小説「新・人間革命」勝利島13 2015年 8月4日

島の人びとの心に兆した誤解や偏見は、日蓮仏法、創価学会を、島の風俗、習慣、伝統とは相いれないものとして、排除しようとする動きとなっていく。
特に、信心を始めた人が、地位も財力もない、弱い立場であればあるほど、周囲の反発、圧力は激しく、弾圧、迫害となってエスカレートしていく。
時には、人権を脅かす村八分や暴力事件となることもあった。
島に逃げ場はない。
あまりの非道な仕打ちに訴え出ようにも、駐在所もなく、警察官がいない島も少なくない。
また、警察官はいても、島の複雑な力関係のなかでは、法律よりも、島の習わしや無言の掟の方が重く受けとめられてしまうこともある。
そうしたなかで、同志は、島の繁栄を願って、広宣流布の旗を掲げてきたのである。
九州北西部の本土から約二キロのところに、人口三千人ほどの島がある。
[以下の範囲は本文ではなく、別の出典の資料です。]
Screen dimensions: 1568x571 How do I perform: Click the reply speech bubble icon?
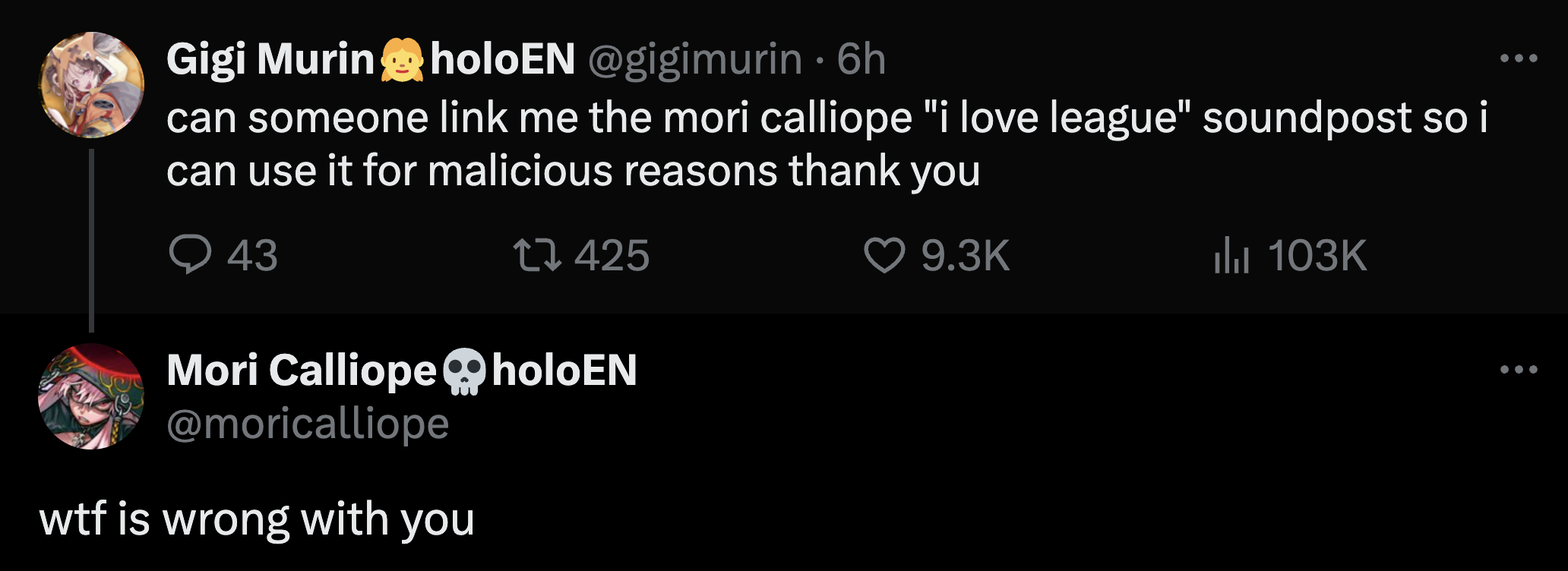pyautogui.click(x=190, y=254)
この島で、一九六〇年代に迫害の嵐が吹き荒れた。
五九年(昭和三十四年)五月、島で最初の学会員夫妻が誕生した。
近野春好と妻のマツである。
マツがひどい更年期障害で苦しんでいた時、長崎県佐世保の知人から仏法の話を聞き、楽になるならと入会した。
信心を始めた直後から、マツは、体にも心にも、まとわりついていたような重さが抜け、病状の好転を実感した。
これが知人の言っていた「初信の功徳」かと思った。
歓喜した夫妻は、教えられた通りに、弘教に励んだ。
精神的にも不安定で、ふさぎ込んでいたマツが元気になり、はつらつと仏法を語る姿に、地域の人たちは驚き、数カ月の内に四世帯が入会した。
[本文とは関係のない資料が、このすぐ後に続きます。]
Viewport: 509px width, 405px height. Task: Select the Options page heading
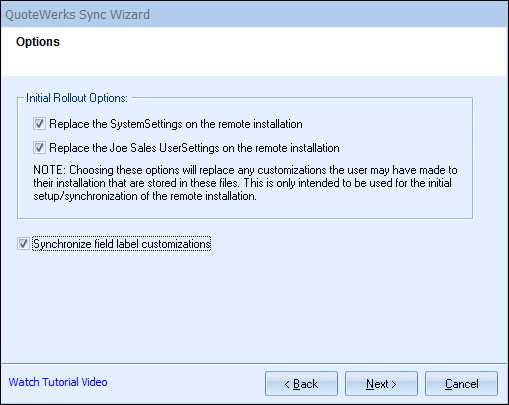(38, 42)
翌年八月、夏季地方指導が行われ、会員世帯は大幅に拡大。当時の学会の最前線組織である「組」ができ、やがて二十二世帯に発展する。
さらに、六一年(同三十六年)八月の夏季地方指導では、「班」が結成される。すると、「行解既に勤めぬれば三障四魔紛然として競い起る」(御書一〇八七ページ)の文のごとく、障魔の嵐が猛り始めたのである。